- Date: 1650 to 1699
- Location: Serra dos Órgãos, now Serra dos Órgãos National Park

= Quilombo da Serra dos Órgãos =

The Quilombo da Serra dos Órgãos was a quilombo, or mocambo, located near the Guandu River and the Paraíba do Sul River (present-day city of Rio de Janeiro). The indigenous and black people who lived in this community carried out robberies and attacks on rural lands as a form of resistance to the owners of the farms from which these enslaved people had fled.

The period of resistance of this quilombo (maroon settlement) is documented in the year 1650, and they persisted until their massacre by the troops organized by the governor of the time, Artur de Sá e Meneses, in 1699.

== Context ==
The movements of the Quilombo da Serra dos Órgãos have their first recorded reports around 1650. Descriptions indicate violent attacks by the quilombo inhabitants on sugar, cassava, and other plantations in the city of Rio de Janeiro. They assaulted not only rural properties but also merchants in the region. This type of revolt was one of the ways in which Black and Indigenous people resisted capture by their masters.

Among the assaults, often armed, carried out by the quilombo inhabitants, were the deaths of sugar plantation owners, such as the case of a sugar master, the boatman João Alves Pereira, and the mixed-race man Valério Negrão, in Guaguassú (present-day Nova Iguaçu region) during 1650.

Although the ethnic character of quilombos is normally linked to enslaved blacks, in the case of the Quilombo da Serra dos Órgãos, enslaved Africans and indigenous people from the region were united, including the Tamoio, Timbira, and probably Maracajás. They were organized in various areas of the Serra dos Órgãos, on the banks of the Paraíba do Sul and Guandu rivers.

The attacks by these rebels sparked demands from farmers and other residents of Rio de Janeiro for reactions from local authorities. Measures were taken, such as by Governor Tomé Correia Alvarenga (1657-1659), who in 1659 increased the rewards for men willing to attack and destroy the runaway slave settlements in the Serra dos Órgãos. This was not enough for the landowning class; requests to combat the revolts were numerous.

In the same year, an expedition, commanded by Captain Manoel Jordão da Silva, a lieutenant and two sergeants, sought to capture the runaway slaves and destroy the Quilombo da Serra dos Órgão itself. This action was financed precisely by the sugar plantation owners of the region in order to prevent threats from the rebels against their own enslaved people. Although there are no reports on the development of this expedition, in 1669 , news reappears about looting and attacks in the region.

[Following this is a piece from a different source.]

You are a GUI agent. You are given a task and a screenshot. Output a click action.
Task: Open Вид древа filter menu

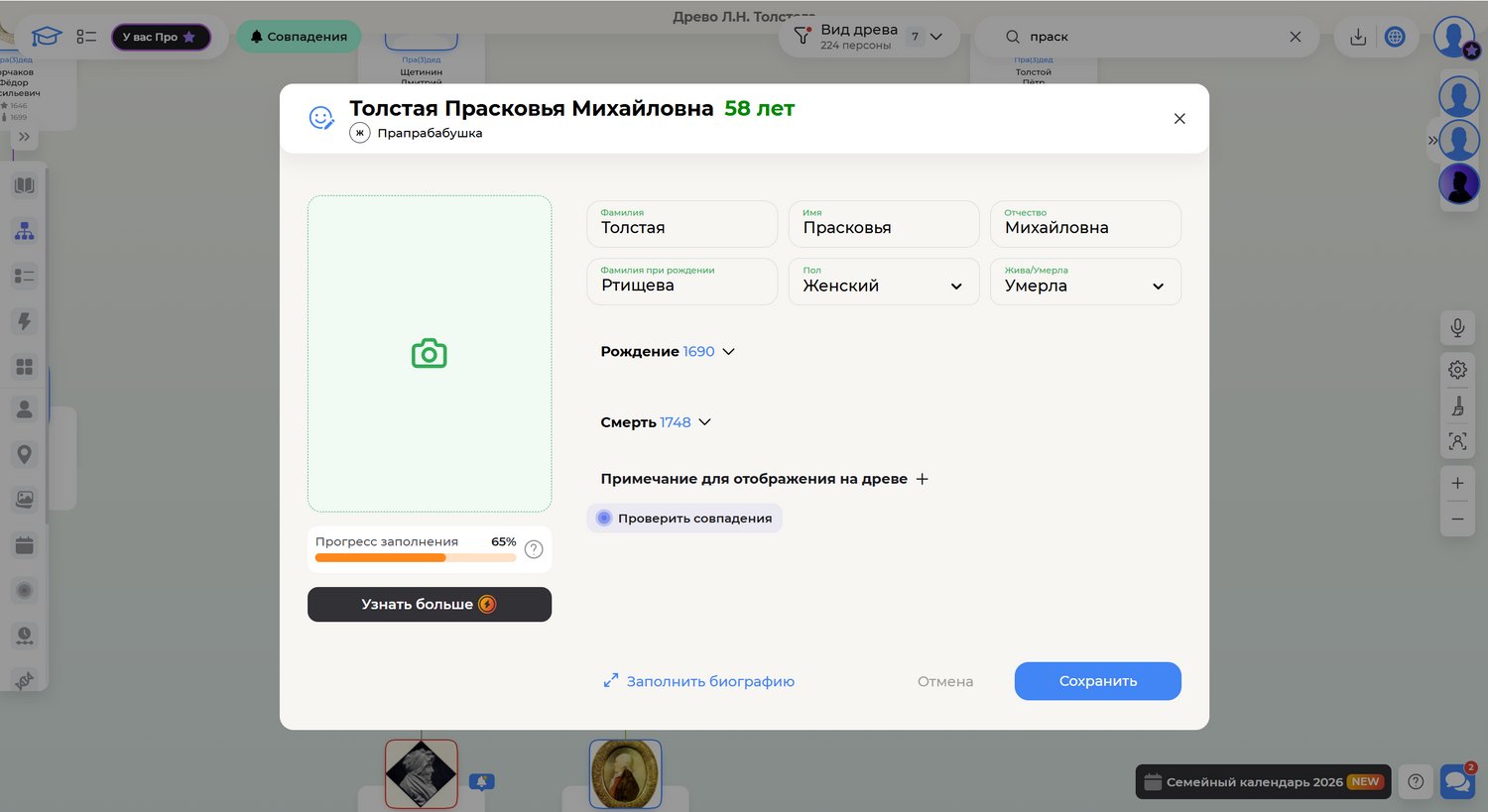coord(868,37)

Captain Atanásio Pereira was appointed to control the quilombo region, but it had little effect, as the quilombo inhabitants continued their mobilizations.

== Outcome ==
Years later, in 1699, the same governor, Artur de Sá e Meneses, organized "Disciplined Corps," and through a military expedition carried out a massacre in the Quilombo da Serra dos Órgãos region. Due to the extreme violence, some members of the troop were arrested, accused of killing even those who offered no resistance. However, the reaction of other soldiers and residents of the city was one of dissatisfaction with the governor's decision.

Artur de Sá e Menezes even sent a letter to King Pedro II of Portugal on June 8, 1699, recounting the event, and received the Crown's approval.

The quilombos were a response to the harsh conditions imposed on enslaved people. Raids by troops and slave hunters could put an end to some communities, but as long as the slave system exploited them, the response would become increasingly violent.